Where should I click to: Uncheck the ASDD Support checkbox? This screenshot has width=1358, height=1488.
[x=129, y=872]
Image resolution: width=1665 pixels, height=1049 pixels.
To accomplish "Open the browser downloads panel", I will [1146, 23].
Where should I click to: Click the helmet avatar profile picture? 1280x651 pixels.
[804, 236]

▸ **PROBLEM DETAILS**
Reproduce all of the rows above verbatim, keeping each line as it appears.

▸ **THE SOLUTION**
Where should I click to: Uncheck the ASDD Support checkbox? This screenshot has width=1358, height=1488.
[x=129, y=872]
Image resolution: width=1665 pixels, height=1049 pixels.
To accomplish "Open the browser downloads panel", I will [1146, 23].
Where should I click to: Click the helmet avatar profile picture? 1280x651 pixels.
[804, 236]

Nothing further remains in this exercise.